Exercise objective: Which lines in the records below contain the word "will"? Report each of them.

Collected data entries
-=-=-=-=-
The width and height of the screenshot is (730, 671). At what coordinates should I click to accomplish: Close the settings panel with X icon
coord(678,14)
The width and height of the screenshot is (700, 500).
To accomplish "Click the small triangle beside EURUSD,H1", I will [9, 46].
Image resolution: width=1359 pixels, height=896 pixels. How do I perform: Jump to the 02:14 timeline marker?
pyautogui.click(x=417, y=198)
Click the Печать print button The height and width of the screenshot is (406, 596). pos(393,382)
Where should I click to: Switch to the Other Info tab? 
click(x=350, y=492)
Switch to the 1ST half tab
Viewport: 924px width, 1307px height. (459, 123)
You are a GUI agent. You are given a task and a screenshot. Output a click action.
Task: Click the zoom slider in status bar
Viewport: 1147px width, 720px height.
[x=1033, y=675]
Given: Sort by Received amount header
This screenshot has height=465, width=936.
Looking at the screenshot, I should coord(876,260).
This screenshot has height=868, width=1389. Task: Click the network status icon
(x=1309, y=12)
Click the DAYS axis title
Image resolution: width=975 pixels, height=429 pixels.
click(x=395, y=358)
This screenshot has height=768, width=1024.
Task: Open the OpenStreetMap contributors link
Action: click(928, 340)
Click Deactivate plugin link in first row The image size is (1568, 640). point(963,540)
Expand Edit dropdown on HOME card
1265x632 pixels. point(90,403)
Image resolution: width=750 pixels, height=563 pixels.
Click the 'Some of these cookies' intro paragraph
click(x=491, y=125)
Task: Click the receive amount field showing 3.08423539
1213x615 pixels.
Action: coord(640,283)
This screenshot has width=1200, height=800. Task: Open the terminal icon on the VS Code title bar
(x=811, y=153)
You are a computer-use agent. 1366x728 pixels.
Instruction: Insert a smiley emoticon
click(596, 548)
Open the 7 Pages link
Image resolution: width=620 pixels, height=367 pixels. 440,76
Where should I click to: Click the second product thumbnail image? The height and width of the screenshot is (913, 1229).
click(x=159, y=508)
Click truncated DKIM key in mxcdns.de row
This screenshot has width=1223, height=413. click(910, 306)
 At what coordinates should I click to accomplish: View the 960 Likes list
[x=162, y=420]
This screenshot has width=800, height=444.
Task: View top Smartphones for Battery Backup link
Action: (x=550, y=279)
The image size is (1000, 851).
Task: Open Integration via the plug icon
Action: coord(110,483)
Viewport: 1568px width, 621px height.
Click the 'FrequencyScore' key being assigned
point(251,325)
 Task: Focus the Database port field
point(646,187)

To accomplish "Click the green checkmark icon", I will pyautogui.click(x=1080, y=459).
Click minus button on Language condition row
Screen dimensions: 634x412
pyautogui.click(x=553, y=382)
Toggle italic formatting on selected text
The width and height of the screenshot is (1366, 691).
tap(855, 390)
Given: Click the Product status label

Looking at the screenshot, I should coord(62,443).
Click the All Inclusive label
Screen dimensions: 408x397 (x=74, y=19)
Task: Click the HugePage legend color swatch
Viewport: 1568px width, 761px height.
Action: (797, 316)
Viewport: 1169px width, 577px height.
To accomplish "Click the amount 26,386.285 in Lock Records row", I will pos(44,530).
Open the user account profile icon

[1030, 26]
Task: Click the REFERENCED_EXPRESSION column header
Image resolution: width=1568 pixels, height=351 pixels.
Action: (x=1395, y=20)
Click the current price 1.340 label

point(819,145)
-=-=-=-=-
Response to the exercise:
To accomplish "Click the small triangle beside EURUSD,H1", I will [9, 46].
To accomplish "Click the green checkmark icon", I will pyautogui.click(x=1080, y=459).
To accomplish "Click the amount 26,386.285 in Lock Records row", I will pos(44,530).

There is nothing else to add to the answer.